> [Listed entries]
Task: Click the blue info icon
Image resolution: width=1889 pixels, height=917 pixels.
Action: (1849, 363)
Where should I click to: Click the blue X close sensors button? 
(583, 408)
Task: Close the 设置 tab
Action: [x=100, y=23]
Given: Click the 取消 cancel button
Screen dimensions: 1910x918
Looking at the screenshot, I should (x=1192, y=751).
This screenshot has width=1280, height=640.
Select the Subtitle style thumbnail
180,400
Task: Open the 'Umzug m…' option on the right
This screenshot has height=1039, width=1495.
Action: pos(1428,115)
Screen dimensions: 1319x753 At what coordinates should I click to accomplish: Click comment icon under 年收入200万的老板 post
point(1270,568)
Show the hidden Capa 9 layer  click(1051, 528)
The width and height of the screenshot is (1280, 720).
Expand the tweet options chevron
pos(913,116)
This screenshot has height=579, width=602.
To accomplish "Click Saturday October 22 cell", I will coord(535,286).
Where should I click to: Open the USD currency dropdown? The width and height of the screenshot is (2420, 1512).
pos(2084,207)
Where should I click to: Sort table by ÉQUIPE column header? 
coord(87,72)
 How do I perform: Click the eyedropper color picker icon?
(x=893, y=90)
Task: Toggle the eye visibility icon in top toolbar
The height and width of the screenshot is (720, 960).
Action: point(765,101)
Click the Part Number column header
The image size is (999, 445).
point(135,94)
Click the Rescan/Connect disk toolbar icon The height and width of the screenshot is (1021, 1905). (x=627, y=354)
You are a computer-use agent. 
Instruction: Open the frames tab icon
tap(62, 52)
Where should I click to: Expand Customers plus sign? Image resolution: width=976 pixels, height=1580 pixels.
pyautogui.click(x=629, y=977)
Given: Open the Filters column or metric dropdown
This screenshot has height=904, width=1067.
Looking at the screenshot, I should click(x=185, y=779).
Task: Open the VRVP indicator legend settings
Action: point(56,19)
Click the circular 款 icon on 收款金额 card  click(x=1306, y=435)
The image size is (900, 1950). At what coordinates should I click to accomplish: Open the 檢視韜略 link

> [Activity] Would you please write the entries out again in full, exactly as given?

> [Written answer]
Task: Click the blue info icon
Image resolution: width=1889 pixels, height=917 pixels.
Action: (1849, 363)
Where should I click to: Click the blue X close sensors button? 
(583, 408)
Task: Close the 设置 tab
Action: [x=100, y=23]
Given: Click the 取消 cancel button
Screen dimensions: 1910x918
Looking at the screenshot, I should (x=1192, y=751).
This screenshot has width=1280, height=640.
Select the Subtitle style thumbnail
180,400
Task: Open the 'Umzug m…' option on the right
This screenshot has height=1039, width=1495.
Action: pos(1428,115)
Screen dimensions: 1319x753 At what coordinates should I click to accomplish: Click comment icon under 年收入200万的老板 post
point(1270,568)
Show the hidden Capa 9 layer  click(1051, 528)
The width and height of the screenshot is (1280, 720).
Expand the tweet options chevron
pos(913,116)
This screenshot has height=579, width=602.
To accomplish "Click Saturday October 22 cell", I will coord(535,286).
Where should I click to: Open the USD currency dropdown? The width and height of the screenshot is (2420, 1512).
pos(2084,207)
Where should I click to: Sort table by ÉQUIPE column header? 
coord(87,72)
 How do I perform: Click the eyedropper color picker icon?
(x=893, y=90)
Task: Toggle the eye visibility icon in top toolbar
The height and width of the screenshot is (720, 960).
Action: point(765,101)
Click the Part Number column header
The image size is (999, 445).
point(135,94)
Click the Rescan/Connect disk toolbar icon The height and width of the screenshot is (1021, 1905). (x=627, y=354)
You are a computer-use agent. 
Instruction: Open the frames tab icon
tap(62, 52)
Where should I click to: Expand Customers plus sign? Image resolution: width=976 pixels, height=1580 pixels.
pyautogui.click(x=629, y=977)
Given: Open the Filters column or metric dropdown
This screenshot has height=904, width=1067.
Looking at the screenshot, I should click(x=185, y=779).
Task: Open the VRVP indicator legend settings
Action: point(56,19)
Click the circular 款 icon on 收款金额 card  click(x=1306, y=435)
The image size is (900, 1950). At what coordinates should I click to accomplish: Open the 檢視韜略 link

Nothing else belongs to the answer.